Mitunter hat Politik wenig mit Logik zu tun. So wurde nach Eveline Widmer-Schlumpfs Rücktritt aus dem Bundesrat ernsthaft über die Chancen von SVP-Nationalrat Thomas de Courten diskutiert, den vakanten Bundesratssitz in die Nordwestschweiz beziehungsweise ins Baselbiet zu holen. Schliesslich hatte man seit Emil Freys Rücktritt 1897 keinen mehr. In Tat und Wahrheit stand der frühere Wirtschaftsförderer innerhalb seiner Fraktion nicht zur Debatte. Jetzt, in Erwartung des Rücktritts von CVP-Bundesrätin Doris Leuthard – möglicherweise innerhalb der nächsten beiden Jahre – schweigt die offizielle Baselbieter Politik beharrlich zu den Chancen von CVP-Nationalrätin Elisabeth Schneider-Schneiter, während man sich in Bundesbern die Juristin aus Biel-Benken als Landesmutter durchaus vorstellen kann.
Darüber lässt zwar niemand der irgendwie Involvierten offiziell etwas verlauten. Man weiss: Wer sich zu früh bewegt, ist schnell weg vom Fenster. Nur, die Gerüchte um angeblich realistische Chancen der 52-jährigen CVP- Politikerin wollen einfach nicht verstummen. Und es weist einiges darauf hin, dass sie beim bundespolitischen Establishment eine wesentlich höhere Wertschätzung geniesst als in der Baselbieter Politszene.
Formel der richtigen Partei und dem richtigem Zeitpunkt
Die Gründe dafür sind schnell ausgemacht. Bei den Bürgerlichen, vor allem bei der SVP, wird sie das Image des «Fusions-Turbos» nicht mehr los.

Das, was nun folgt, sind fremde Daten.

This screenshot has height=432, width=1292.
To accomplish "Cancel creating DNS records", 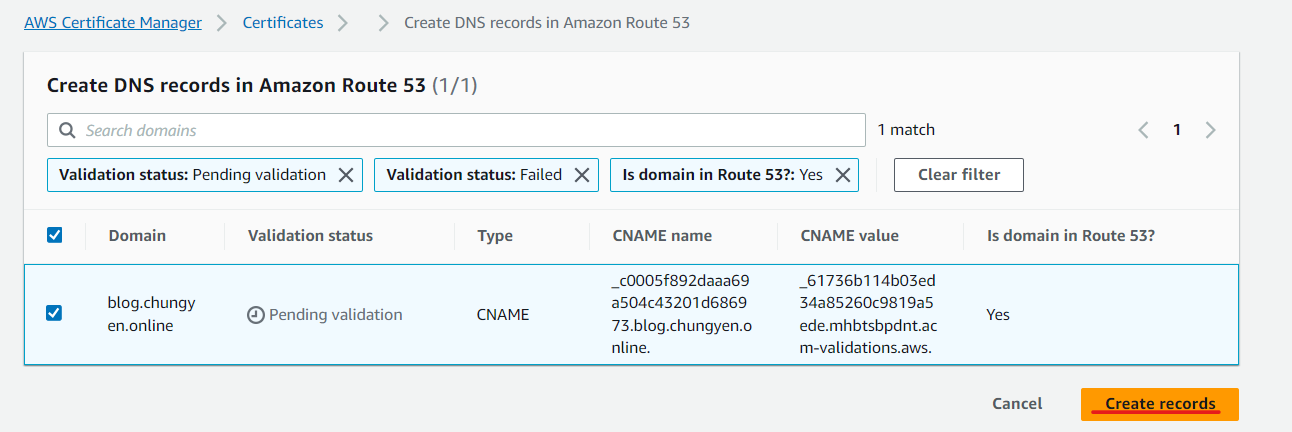I will [1017, 404].
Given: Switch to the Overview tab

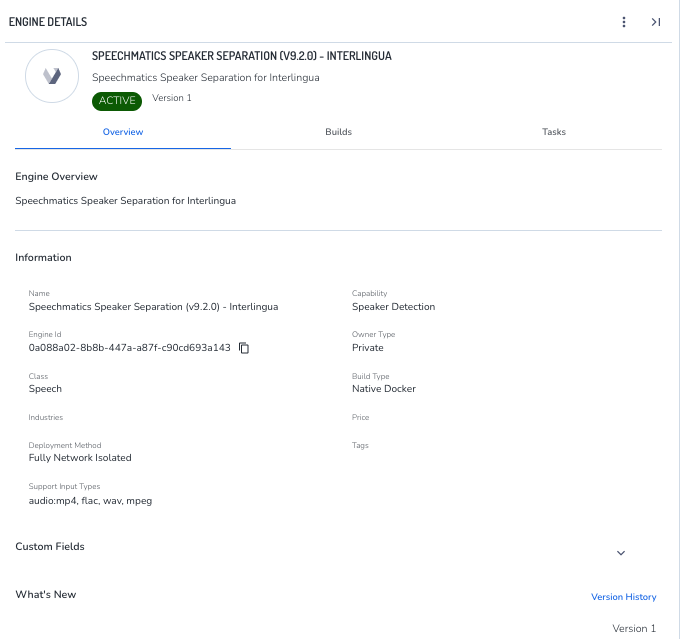Looking at the screenshot, I should (x=123, y=132).
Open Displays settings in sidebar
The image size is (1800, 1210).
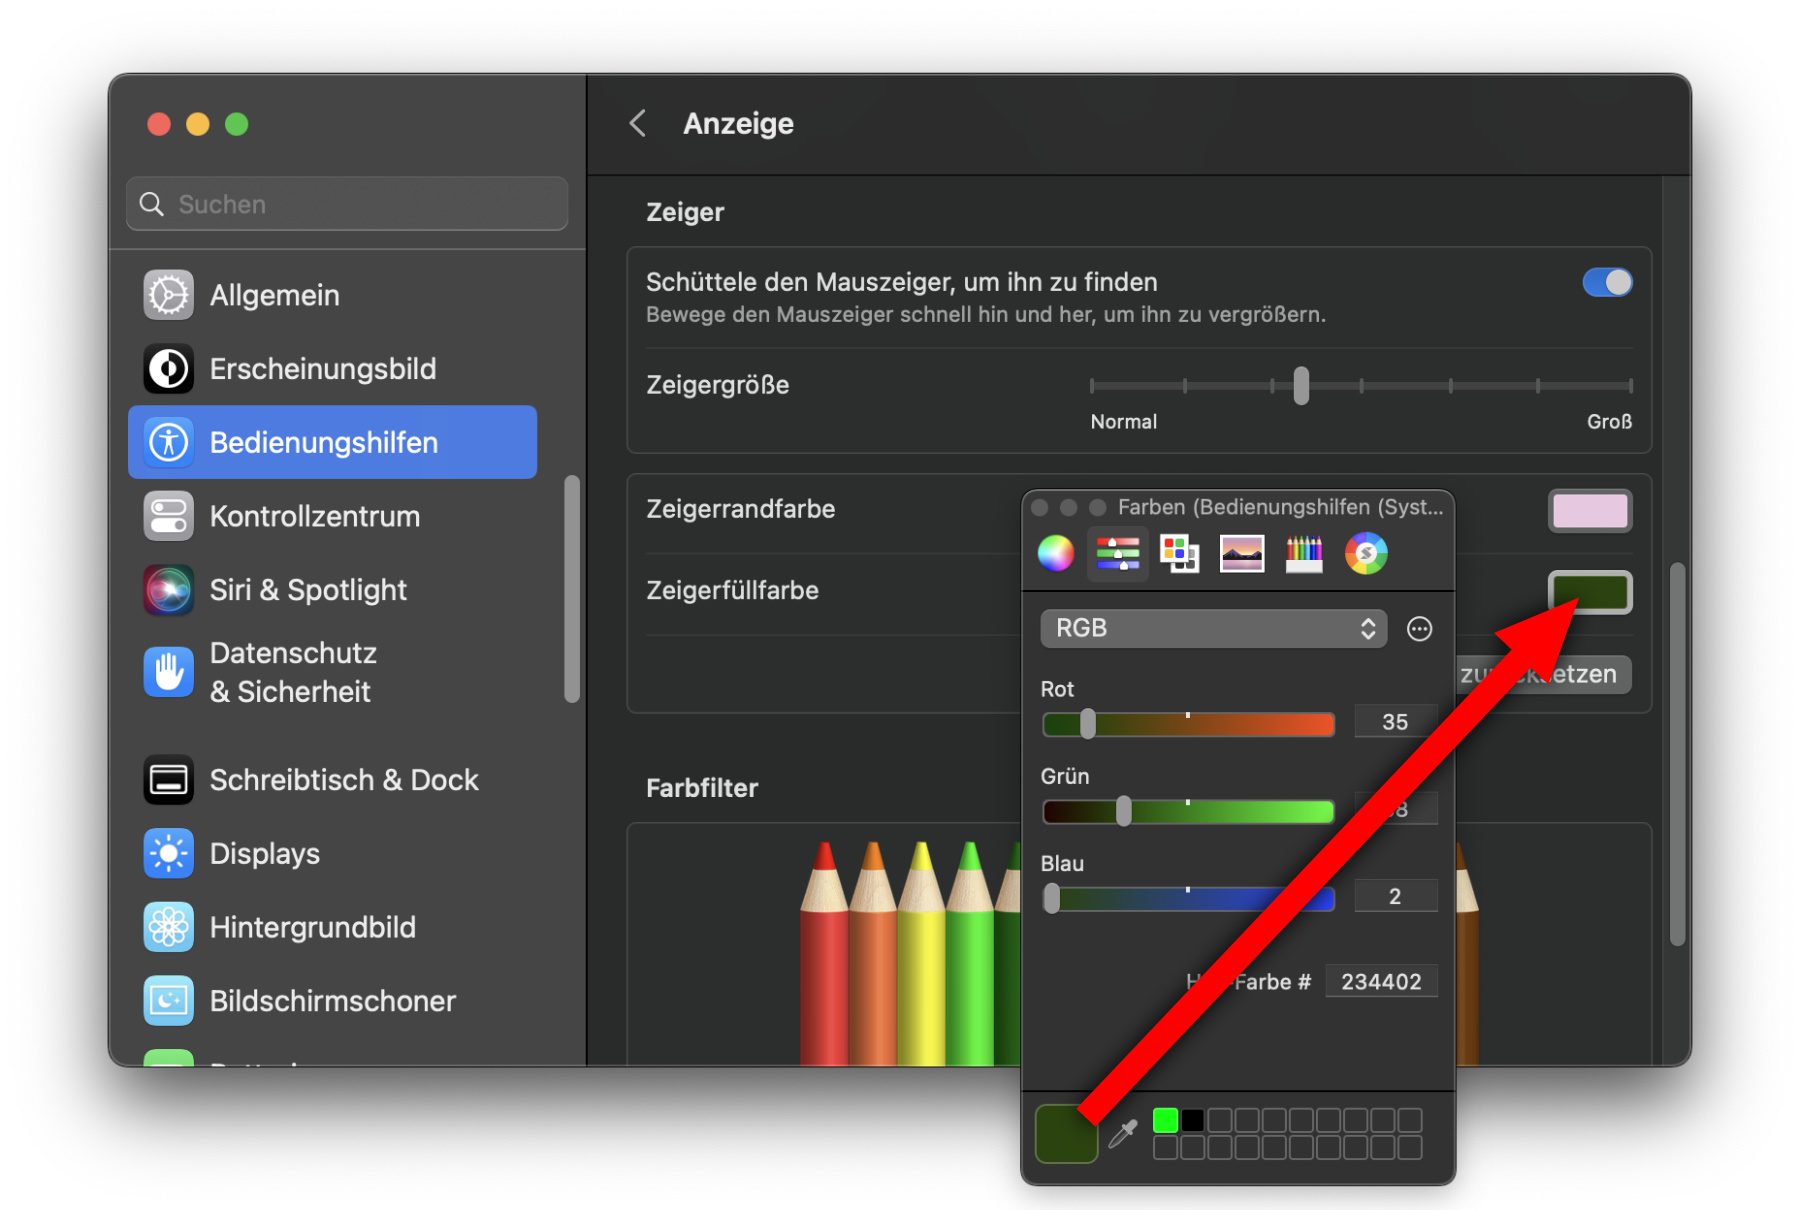pyautogui.click(x=264, y=854)
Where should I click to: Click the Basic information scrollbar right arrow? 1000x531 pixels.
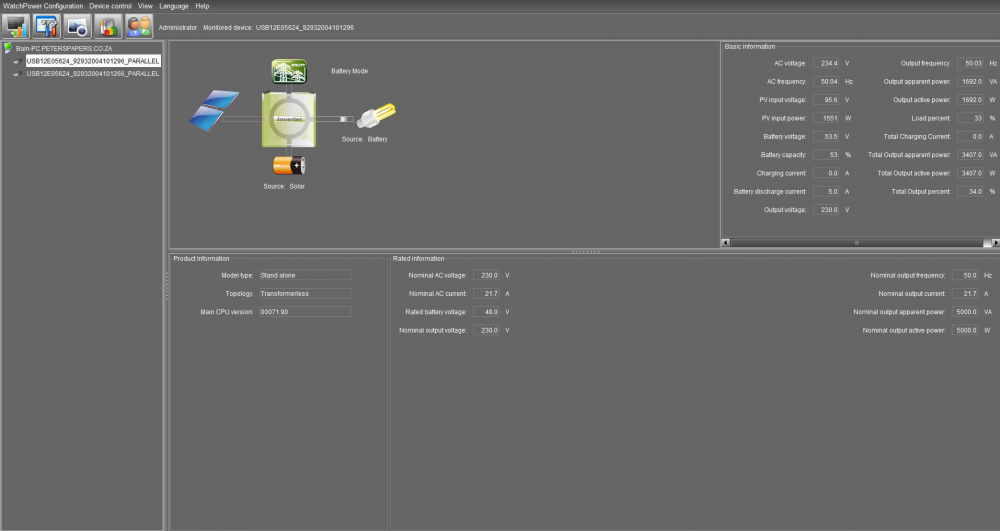(x=996, y=243)

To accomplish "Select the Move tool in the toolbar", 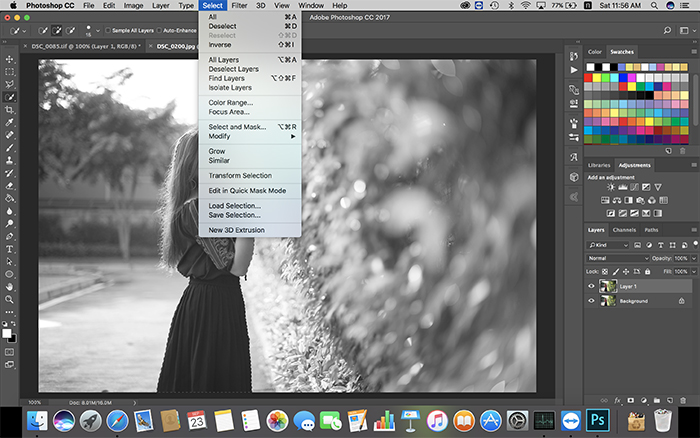I will (10, 58).
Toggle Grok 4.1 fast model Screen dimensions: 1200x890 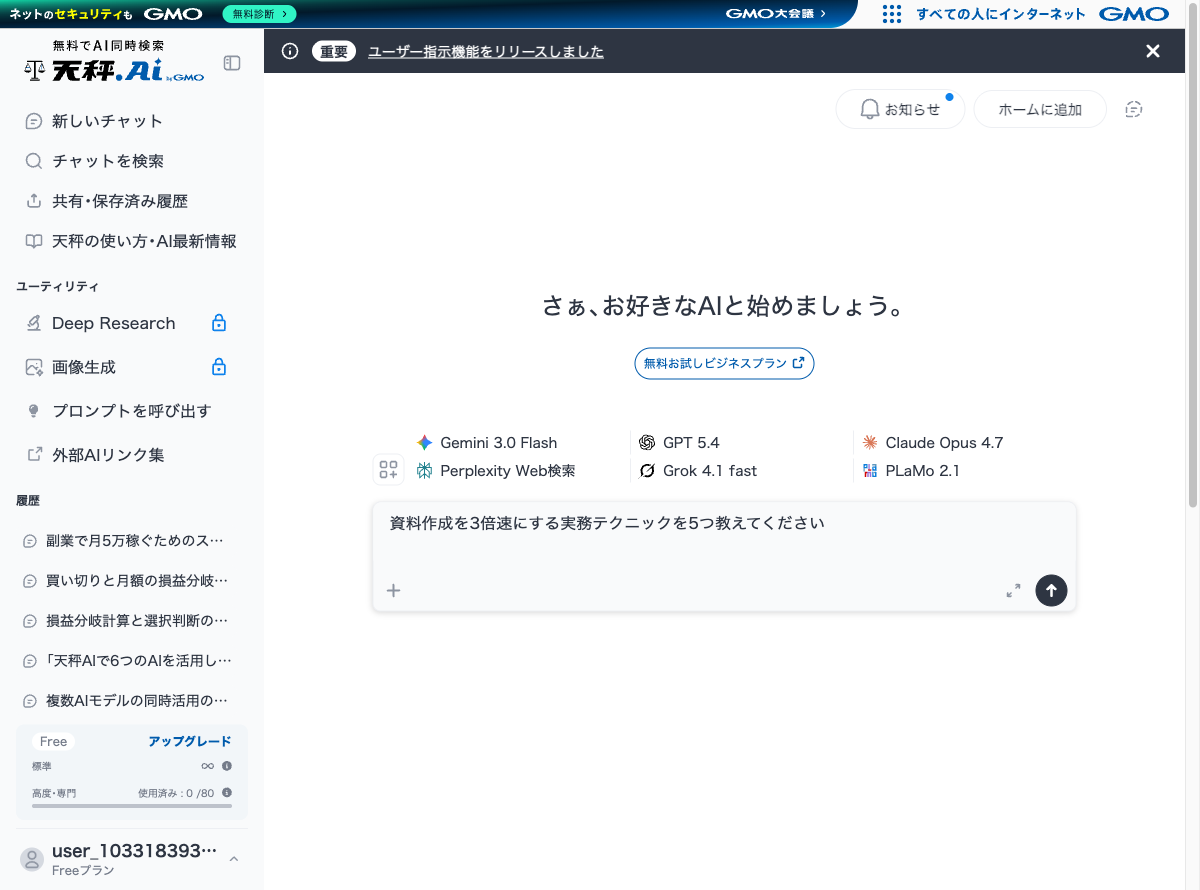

Und wer sich vor der unseligen Abstimmung von September 2014 als Fusionsbefürworter geoutet hat, wird fast automatisch in die linke Ecke gestellt. Bei der CVP-Wählerschaft sieht die Sache freilich ganz anders aus. Dort war Elisabeth Schneider immer populär, was unter anderem in ihrem persönlichen Wahlresultat vom Herbst 2015 zum Ausdruck kam. Auf der CVP-Liste erzielte sie nicht nur mit grossem Vorsprung das Spitzenresultat, sie vereinigte auch mehr Stimmen auf sich als der Zweitplatzierte Remo Franz – so etwas wie ihr interner Gegenkandi- dat – und der Drittplatzierte Alexander Imhof zusammen.
In Bern dagegen interessiert sich – ausserhalb der Nordwestschweizer Delegation – niemand für Baselbieter Fusions-Empfindlichkeiten. Dort gilt Elisabeth Schneider-Schneiter als lösungsorientierte Sachpolitikerin der politischen Mitte, die zudem auch hervorragend vernetzt ist. Ihre Nähe zu Bundesrätin Doris Leuthard ist bekannt, und als Vorstandsmitglied hat sie offenbar auch zu Parteipräsident Gerhard Pfister einen sehr guten Draht, wie einem ihrer jüngsten Tweets zu entnehmen ist. Dass sie Ende 2013 nach nur dreijähriger Ratszugehörigkeit bereits für das Fraktionspräsidium infrage kam, spricht ebenfalls für sich. Zudem erscheint sie auch als Vizepräsidentin der Aussenpolitischen Kommission (APK) gut positioniert für allfällige höhere Weihen, zumal sie den APK-Präsidenten Roland Rino Büchel (SVP, SG) an Bekanntheit längst überflügelt hat.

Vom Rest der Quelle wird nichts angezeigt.